- **Aim of the exercise**
Starting with the line that contains "This screenshot has width=547, height=410." and stopping after the line that contains "The height and width of the screenshot is (184, 266).", return each line below exactly as written, with no others.

- **Dataset excerpts**
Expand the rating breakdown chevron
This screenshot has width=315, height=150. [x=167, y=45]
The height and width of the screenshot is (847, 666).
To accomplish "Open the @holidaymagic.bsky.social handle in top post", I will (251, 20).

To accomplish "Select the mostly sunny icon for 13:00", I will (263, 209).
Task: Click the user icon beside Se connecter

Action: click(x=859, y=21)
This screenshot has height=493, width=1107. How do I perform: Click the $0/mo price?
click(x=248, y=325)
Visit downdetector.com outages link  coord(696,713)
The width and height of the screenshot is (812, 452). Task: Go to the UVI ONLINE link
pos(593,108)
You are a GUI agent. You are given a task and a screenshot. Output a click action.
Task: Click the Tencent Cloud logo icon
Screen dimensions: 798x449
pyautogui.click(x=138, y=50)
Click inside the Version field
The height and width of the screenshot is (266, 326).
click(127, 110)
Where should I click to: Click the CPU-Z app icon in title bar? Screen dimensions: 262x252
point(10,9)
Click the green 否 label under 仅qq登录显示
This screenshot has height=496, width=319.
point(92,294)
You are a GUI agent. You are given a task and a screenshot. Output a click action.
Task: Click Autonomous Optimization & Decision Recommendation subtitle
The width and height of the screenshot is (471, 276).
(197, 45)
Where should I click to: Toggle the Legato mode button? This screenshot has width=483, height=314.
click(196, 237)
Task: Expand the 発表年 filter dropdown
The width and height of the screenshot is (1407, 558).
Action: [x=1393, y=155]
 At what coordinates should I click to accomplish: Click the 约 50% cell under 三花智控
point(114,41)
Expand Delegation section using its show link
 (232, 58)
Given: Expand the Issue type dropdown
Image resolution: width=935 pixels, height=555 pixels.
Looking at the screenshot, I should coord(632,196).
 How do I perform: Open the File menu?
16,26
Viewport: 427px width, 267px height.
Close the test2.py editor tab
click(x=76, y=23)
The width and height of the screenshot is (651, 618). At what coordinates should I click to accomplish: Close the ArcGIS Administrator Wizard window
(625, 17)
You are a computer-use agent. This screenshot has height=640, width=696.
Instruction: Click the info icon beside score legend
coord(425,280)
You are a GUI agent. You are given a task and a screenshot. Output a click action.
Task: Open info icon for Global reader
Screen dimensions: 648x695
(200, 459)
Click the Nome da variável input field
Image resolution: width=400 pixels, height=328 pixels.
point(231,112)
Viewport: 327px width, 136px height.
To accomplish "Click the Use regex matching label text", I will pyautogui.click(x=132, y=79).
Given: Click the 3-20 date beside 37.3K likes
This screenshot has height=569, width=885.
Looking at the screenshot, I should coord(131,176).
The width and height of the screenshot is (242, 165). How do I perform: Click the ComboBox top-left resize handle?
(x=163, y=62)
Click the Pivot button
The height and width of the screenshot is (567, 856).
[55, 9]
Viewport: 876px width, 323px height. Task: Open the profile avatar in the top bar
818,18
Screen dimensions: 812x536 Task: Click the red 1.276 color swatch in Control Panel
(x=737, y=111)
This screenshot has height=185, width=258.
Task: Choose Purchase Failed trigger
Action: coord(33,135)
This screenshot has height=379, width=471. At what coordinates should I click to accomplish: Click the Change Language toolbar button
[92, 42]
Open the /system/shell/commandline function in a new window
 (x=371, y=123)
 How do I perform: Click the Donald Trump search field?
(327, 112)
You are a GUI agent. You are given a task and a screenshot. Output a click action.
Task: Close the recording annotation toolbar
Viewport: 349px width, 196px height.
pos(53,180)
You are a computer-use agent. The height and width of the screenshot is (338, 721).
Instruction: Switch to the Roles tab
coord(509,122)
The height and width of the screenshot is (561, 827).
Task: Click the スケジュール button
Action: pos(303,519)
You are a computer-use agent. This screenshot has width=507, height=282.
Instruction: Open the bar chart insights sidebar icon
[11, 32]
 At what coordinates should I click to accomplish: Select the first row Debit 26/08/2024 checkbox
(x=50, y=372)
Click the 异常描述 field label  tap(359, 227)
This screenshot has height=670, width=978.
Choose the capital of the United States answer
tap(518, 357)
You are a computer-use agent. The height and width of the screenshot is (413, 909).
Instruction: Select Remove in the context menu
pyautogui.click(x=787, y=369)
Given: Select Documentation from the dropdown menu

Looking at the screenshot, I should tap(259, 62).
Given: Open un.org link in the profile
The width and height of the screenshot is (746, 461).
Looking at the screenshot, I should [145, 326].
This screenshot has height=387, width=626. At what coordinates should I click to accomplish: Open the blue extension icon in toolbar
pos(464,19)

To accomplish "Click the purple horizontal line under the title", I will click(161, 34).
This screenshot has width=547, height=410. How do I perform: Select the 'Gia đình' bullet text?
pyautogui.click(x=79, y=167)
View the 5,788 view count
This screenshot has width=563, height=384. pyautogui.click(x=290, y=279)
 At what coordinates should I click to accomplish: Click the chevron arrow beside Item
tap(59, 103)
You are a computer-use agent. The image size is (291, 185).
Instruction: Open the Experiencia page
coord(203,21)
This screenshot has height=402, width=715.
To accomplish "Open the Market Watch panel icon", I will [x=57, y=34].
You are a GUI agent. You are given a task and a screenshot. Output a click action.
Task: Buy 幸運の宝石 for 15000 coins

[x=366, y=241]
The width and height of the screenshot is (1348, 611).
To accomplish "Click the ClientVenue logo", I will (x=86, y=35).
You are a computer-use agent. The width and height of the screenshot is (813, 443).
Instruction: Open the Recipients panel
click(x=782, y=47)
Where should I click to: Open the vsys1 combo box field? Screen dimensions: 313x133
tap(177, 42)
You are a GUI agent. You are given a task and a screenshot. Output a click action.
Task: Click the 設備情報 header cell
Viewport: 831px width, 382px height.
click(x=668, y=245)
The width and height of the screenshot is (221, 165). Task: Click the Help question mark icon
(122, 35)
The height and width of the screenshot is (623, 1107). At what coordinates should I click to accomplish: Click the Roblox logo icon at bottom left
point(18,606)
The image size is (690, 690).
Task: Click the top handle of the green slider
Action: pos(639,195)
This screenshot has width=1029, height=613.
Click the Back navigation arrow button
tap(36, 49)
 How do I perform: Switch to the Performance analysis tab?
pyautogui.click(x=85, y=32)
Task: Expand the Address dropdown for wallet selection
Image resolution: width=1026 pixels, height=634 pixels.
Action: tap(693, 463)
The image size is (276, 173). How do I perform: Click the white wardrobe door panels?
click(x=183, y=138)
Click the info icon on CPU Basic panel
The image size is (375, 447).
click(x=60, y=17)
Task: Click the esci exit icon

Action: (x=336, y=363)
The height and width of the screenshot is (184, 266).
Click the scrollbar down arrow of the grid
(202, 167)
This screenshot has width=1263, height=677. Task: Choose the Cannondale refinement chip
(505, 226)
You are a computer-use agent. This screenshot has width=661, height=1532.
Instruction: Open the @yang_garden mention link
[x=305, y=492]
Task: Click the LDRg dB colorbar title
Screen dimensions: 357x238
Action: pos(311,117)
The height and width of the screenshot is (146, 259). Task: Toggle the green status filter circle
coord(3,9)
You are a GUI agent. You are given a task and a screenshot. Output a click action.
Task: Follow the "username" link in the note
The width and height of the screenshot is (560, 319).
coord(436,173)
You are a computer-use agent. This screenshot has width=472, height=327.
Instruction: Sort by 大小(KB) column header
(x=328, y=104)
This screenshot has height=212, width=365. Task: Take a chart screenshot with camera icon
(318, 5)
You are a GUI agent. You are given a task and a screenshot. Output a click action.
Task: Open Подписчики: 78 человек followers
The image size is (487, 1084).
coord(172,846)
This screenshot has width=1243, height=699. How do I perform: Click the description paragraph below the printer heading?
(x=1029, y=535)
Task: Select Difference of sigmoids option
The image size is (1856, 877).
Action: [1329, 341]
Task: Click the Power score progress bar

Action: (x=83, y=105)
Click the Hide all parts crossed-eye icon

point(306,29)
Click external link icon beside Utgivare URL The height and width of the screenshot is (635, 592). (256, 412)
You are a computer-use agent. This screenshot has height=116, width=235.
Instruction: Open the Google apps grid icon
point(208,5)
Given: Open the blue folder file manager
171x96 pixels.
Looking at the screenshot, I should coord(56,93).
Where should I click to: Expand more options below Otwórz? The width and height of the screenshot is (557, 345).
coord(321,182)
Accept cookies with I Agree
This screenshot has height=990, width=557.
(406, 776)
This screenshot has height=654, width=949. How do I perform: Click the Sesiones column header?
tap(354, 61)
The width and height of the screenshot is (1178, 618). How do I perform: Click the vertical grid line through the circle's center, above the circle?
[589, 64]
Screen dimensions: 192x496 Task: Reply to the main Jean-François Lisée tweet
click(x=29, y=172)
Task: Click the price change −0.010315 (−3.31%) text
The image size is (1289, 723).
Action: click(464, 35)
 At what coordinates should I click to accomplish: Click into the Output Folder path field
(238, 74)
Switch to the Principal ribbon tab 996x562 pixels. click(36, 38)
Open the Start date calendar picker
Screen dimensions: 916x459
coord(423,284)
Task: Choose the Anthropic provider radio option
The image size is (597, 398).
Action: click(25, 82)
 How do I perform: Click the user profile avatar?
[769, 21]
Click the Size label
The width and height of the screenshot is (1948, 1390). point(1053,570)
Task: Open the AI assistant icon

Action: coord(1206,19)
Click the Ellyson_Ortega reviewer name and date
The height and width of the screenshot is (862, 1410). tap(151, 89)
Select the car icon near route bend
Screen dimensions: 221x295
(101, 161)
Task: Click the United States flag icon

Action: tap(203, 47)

- **Answer below**
This screenshot has width=547, height=410. How do I perform: Select the 'Gia đình' bullet text?
pyautogui.click(x=79, y=167)
View the 5,788 view count
This screenshot has width=563, height=384. pyautogui.click(x=290, y=279)
 At what coordinates should I click to accomplish: Click the chevron arrow beside Item
tap(59, 103)
You are a computer-use agent. The image size is (291, 185).
Instruction: Open the Experiencia page
coord(203,21)
This screenshot has height=402, width=715.
To accomplish "Open the Market Watch panel icon", I will [x=57, y=34].
You are a GUI agent. You are given a task and a screenshot. Output a click action.
Task: Buy 幸運の宝石 for 15000 coins

[x=366, y=241]
The width and height of the screenshot is (1348, 611).
To accomplish "Click the ClientVenue logo", I will (x=86, y=35).
You are a computer-use agent. The width and height of the screenshot is (813, 443).
Instruction: Open the Recipients panel
click(x=782, y=47)
Where should I click to: Open the vsys1 combo box field? Screen dimensions: 313x133
tap(177, 42)
You are a GUI agent. You are given a task and a screenshot. Output a click action.
Task: Click the 設備情報 header cell
Viewport: 831px width, 382px height.
click(x=668, y=245)
The width and height of the screenshot is (221, 165). Task: Click the Help question mark icon
(122, 35)
The height and width of the screenshot is (623, 1107). At what coordinates should I click to accomplish: Click the Roblox logo icon at bottom left
point(18,606)
The image size is (690, 690).
Task: Click the top handle of the green slider
Action: pos(639,195)
This screenshot has width=1029, height=613.
Click the Back navigation arrow button
tap(36, 49)
 How do I perform: Switch to the Performance analysis tab?
pyautogui.click(x=85, y=32)
Task: Expand the Address dropdown for wallet selection
Image resolution: width=1026 pixels, height=634 pixels.
Action: tap(693, 463)
The image size is (276, 173). How do I perform: Click the white wardrobe door panels?
click(x=183, y=138)
Click the info icon on CPU Basic panel
The image size is (375, 447).
click(x=60, y=17)
Task: Click the esci exit icon

Action: (x=336, y=363)
The height and width of the screenshot is (184, 266).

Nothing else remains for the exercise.